胃癌・食道癌患者を対象に, 加齢・栄養状態・筋力と術後合併症の関係について検討し, 栄養管理の重要性について言及した.
胃癌・食道癌とも高齢者に術後合併症が多く, この原因として栄養状態・筋力および免疫能の低下が考えられた.
胃癌術後に合併症を起こしたものは, 高齢で術前体重減少が著しく, 有意に血清総蛋白・アルブミン・亜鉛値の低下がみられた. このことより多変量解析を行い, 栄養学的手術危険指数 (NRI=10.7Alb+0.004リンパ球数+0.11亜鉛値-0.04年齢) を作成し, NRI≦55を合併症の危険の高いhigh riskとした. high riskの患者は術後合併症発生率が高く, 栄養管理が必要であった. また, 術前栄養管理に反応しないものに, 術後合併症が多くみられた.

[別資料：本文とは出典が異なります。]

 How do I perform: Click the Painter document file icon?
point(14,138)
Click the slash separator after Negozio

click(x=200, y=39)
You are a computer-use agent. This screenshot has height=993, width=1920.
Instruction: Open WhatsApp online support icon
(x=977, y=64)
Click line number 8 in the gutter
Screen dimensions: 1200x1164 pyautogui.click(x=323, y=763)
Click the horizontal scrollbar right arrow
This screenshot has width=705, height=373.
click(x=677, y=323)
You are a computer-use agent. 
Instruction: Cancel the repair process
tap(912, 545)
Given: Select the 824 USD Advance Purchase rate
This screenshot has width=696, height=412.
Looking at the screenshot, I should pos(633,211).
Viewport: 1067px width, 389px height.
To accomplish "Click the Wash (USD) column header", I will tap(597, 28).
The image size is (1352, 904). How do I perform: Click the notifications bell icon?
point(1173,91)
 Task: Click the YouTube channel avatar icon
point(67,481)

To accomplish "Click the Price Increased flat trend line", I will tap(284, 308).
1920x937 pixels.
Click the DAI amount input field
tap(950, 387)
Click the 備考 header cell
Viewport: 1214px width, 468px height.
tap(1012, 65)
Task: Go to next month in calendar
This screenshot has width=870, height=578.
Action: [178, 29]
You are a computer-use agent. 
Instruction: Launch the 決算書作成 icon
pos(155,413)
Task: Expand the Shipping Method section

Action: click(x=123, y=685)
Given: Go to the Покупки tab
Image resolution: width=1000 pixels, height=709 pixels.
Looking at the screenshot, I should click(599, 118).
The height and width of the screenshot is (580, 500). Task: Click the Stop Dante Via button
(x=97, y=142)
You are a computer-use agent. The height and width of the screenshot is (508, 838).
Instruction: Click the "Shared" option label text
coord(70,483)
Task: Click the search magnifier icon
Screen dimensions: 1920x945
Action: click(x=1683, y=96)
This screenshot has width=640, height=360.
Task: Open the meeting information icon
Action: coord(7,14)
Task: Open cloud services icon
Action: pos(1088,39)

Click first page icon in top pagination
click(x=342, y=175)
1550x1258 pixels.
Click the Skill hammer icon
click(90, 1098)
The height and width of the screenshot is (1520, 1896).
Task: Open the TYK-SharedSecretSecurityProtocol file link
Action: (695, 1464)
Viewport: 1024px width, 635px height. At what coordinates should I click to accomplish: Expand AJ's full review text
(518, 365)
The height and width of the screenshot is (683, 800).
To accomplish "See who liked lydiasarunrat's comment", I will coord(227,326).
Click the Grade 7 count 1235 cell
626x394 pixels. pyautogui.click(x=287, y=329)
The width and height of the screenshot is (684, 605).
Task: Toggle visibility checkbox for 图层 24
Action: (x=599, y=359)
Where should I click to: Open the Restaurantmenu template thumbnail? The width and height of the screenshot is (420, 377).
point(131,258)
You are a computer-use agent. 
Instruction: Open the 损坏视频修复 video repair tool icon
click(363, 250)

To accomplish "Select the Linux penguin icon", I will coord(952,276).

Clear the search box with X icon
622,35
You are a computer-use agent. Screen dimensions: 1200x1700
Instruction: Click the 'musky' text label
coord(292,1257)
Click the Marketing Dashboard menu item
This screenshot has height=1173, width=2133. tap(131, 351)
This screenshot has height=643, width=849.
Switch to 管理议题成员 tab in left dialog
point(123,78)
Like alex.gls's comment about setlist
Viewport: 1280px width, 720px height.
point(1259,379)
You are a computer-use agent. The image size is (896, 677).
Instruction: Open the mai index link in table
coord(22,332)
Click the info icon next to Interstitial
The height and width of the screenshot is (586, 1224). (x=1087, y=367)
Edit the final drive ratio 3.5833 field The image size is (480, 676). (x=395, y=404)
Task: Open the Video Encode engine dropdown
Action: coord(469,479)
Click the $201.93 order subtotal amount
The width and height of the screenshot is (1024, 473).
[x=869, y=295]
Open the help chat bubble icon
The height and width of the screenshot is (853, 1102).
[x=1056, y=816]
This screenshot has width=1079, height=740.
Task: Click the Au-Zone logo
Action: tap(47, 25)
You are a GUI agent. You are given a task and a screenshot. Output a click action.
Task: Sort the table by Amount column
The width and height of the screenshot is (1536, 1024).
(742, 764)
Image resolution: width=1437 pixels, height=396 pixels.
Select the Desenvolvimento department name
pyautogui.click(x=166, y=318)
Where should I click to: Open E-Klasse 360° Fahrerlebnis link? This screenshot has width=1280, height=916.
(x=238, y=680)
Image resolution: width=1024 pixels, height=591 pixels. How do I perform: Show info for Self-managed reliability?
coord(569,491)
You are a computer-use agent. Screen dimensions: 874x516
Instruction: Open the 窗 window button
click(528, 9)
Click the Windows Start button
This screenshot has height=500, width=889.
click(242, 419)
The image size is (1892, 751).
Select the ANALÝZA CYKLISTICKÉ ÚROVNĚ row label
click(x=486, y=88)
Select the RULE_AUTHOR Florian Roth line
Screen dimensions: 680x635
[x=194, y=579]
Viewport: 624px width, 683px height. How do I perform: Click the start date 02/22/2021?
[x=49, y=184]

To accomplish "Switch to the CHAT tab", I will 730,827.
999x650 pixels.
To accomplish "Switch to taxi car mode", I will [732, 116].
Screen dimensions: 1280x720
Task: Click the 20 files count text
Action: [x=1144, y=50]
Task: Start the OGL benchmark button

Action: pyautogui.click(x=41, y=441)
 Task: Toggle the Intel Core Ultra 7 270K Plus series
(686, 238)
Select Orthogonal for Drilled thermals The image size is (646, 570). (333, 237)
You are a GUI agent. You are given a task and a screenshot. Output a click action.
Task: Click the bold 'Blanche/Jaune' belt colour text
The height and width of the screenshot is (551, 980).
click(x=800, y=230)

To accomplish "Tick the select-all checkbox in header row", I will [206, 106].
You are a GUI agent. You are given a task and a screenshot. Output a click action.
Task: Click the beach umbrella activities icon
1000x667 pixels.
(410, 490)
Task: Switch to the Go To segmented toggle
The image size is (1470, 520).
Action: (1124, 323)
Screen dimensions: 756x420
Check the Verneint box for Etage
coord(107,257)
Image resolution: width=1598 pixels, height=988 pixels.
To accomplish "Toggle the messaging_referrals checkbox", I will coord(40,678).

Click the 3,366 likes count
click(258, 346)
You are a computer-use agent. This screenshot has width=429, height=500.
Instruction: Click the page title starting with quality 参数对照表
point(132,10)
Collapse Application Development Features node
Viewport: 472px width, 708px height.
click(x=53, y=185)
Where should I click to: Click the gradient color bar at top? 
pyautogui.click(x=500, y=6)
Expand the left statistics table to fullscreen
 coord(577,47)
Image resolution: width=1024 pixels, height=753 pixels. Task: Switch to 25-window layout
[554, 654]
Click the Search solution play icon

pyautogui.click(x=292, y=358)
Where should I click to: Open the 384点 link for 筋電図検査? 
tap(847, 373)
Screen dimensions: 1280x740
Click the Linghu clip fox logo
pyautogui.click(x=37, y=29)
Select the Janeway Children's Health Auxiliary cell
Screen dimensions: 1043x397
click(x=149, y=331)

筋力は, 加齢により有意な低下がみられた. さらに栄養低下例は, 筋力の低下が著しかった. 食道癌術後合併症は70歳以上に多く, 高齢者では握力・筋肉量・PPD皮内反応の有意な低下がみられた. 特に, 肺合併症例では握力・呼吸筋力の低下が著しかった. また, 栄養改善のみられた症例では, 筋力の改善がみられた.
以上のことより, 高齢者の術後合併症予防対策の上で, 栄養状態の評価や筋力測定は重要であり, その判定に従い術前術後の栄養投与, 手術法の検討が行われるべきである.